@Panagiotis Mmm, may be I SHOULD get a chronograph after all. You make it sound like a lot of fun!
@Zeitblom Well, now, easy does it... I think there are true gems among vintage watches, including old Panerais, Breitlings, Tudors and Rolexes, some of which still trump contemporary models. For me the issue is with the size of these watches, and, obviously, the design. But give me a vintage Breitling over a new one, any time. The new ones are just ghastly, from a design point of view. And so it goes on... I just don't see myself ever wearing anything smaller than 40mm, and I have tiny wrists. I just don't think it looks as good. The other problem, but a smaller one, lies in the movements: too many old wristwatches are based on the same old handwound model with just about 48 to 56 hr reserve.
Very cool! Please, please, Devon, sell a lot of them so you can develop a mechanical one...
Great review! Thanks for your critical take on things (the world of watch blogs/journalism needs that badly).
Dear MarkCarson,
I have tried on the 43 a few times, but it lacked the elegance of the small seconds model. The dial of the automatic is lovely, but the seconds' small inlay dial is a little busy, unlike that of the small seconds one. I adore mine (small seconds); it is the perfect dress watch, but I might have gone for one in 42mm (not 43) if they'd made it.
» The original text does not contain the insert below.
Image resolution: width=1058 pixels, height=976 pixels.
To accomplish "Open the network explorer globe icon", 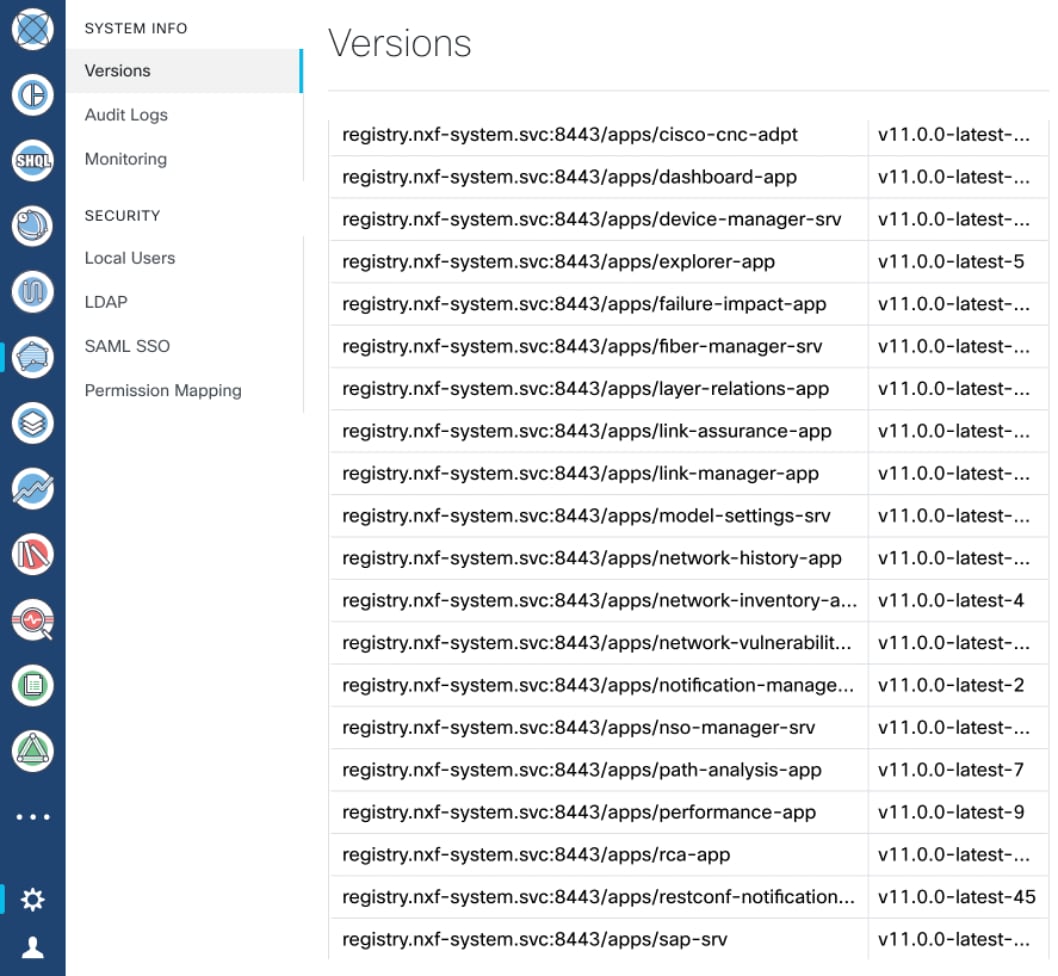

Size does matter a little. Then again, it is white gold. It is not as easy to polish, and having a big watch means you're more likely to scuff it. I wish platinum was cheap... :-)
Thanks for a great review. I don't like the date that much, and would prefer the automatic without it in 43. I am wondering how popular the date version will prove to be. Something tells me they are hoping it will appeal more to women as in my experience women can be just a little bit more practical in their choice of watches and obviously many would find the 43 a little large. I agree also on the length of the hands. And why put "automatic" on the dial? It's something I've not understood much. Surely the owner would know what kind of watch they're wearing? I just hope they leave the perfect small seconds model as it is... No date, and no "handwound" on the dial... :-)
Watches are the best non-human, non-pet companions. I love the technique behind watches, and I love timeless designs. I really like Ressence and Hautlence for the design, Piaget for its classic simplicity, and Panerai for its simple beauty. Each brand has its strengths, but ultimately it is the movement that gives a watch its true heart.
ps: what we need is a greater reserve on handwound watches. Most watches still give you little more than a day to rewind your watch. You'd expect more than that in 2012...
Great article!
The sheer number of chronographs sold is a mystery to me too, and especially chronograph dive watches. I don't see myself doing laps at the bottom of some sea, and then still think my super slo-mo time will be worth recording. But they look good, and I suppose that's why people like these complications. I wouldn't mind a tourbillon to look at; it's the barely visible ones I don't get.
True, I agree. But you'd have to give it for me for free to wear this freak, and that's a shame considering the design blueprint Blancpain have in their portfolio. I wear watches for the cover too, not just for what's inside. There has to be synergy.
Dear Kris,
Good points. But I dare you to say "a lot of good" about this. :o) In my opinion, this is an absolutely awful watch.
GEEZ! My eyes hurt... Marc Hayek needs to go to design school first, and learn how to draw.